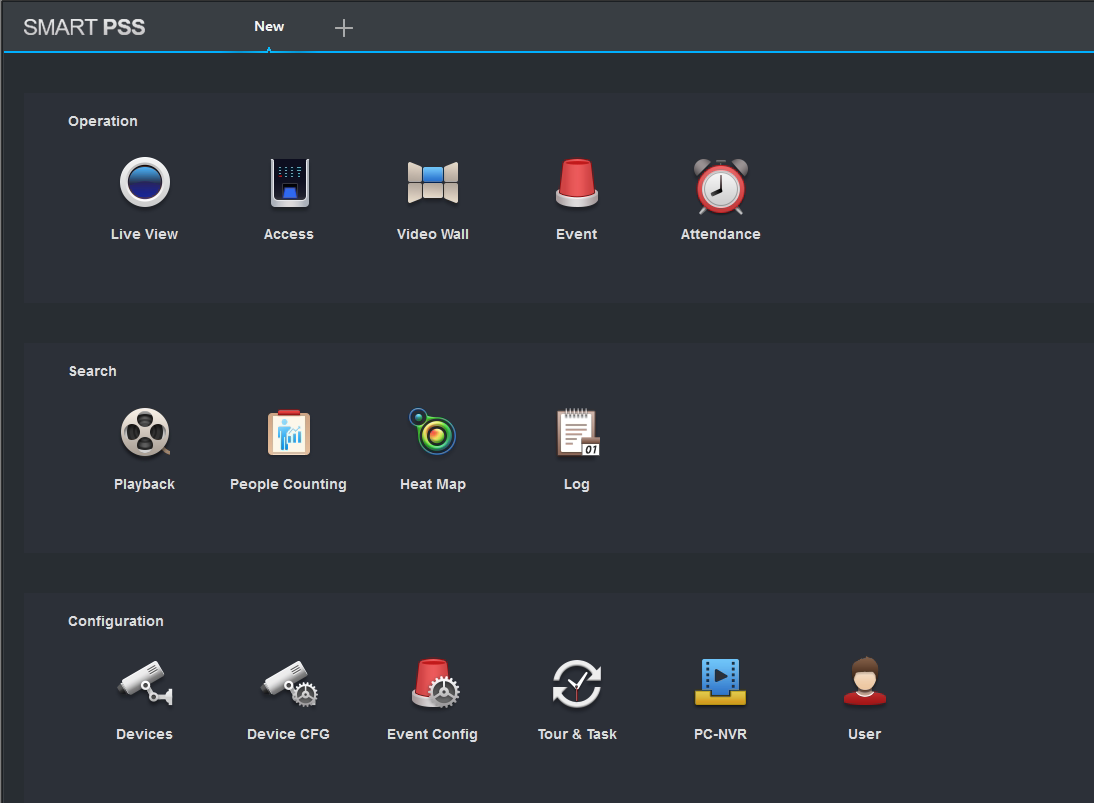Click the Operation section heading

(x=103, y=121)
...
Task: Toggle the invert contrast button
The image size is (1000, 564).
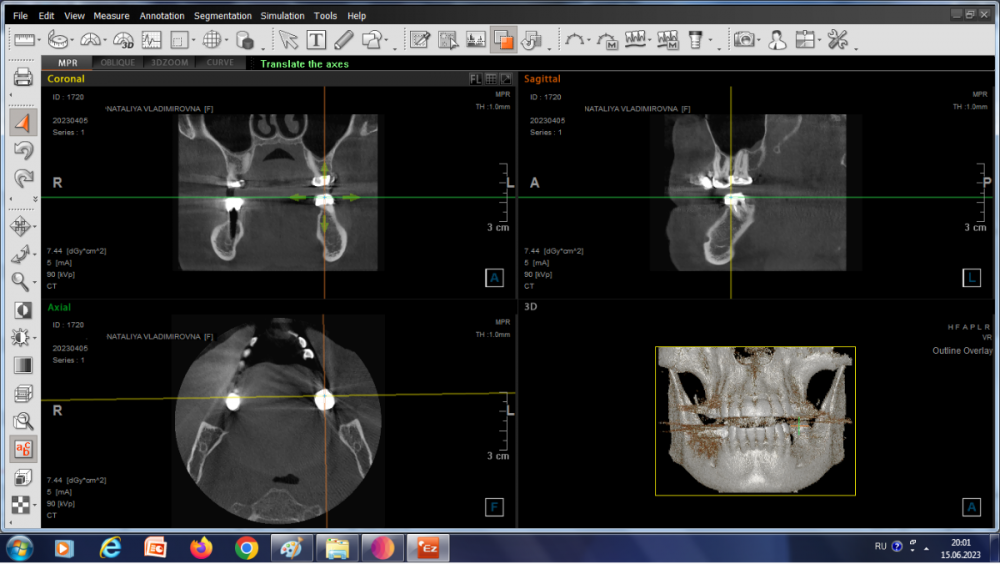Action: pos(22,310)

* **Instructions to follow**: Gather every line in the items above that contains the string "contrast".

* **Output**:
Task: Toggle the invert contrast button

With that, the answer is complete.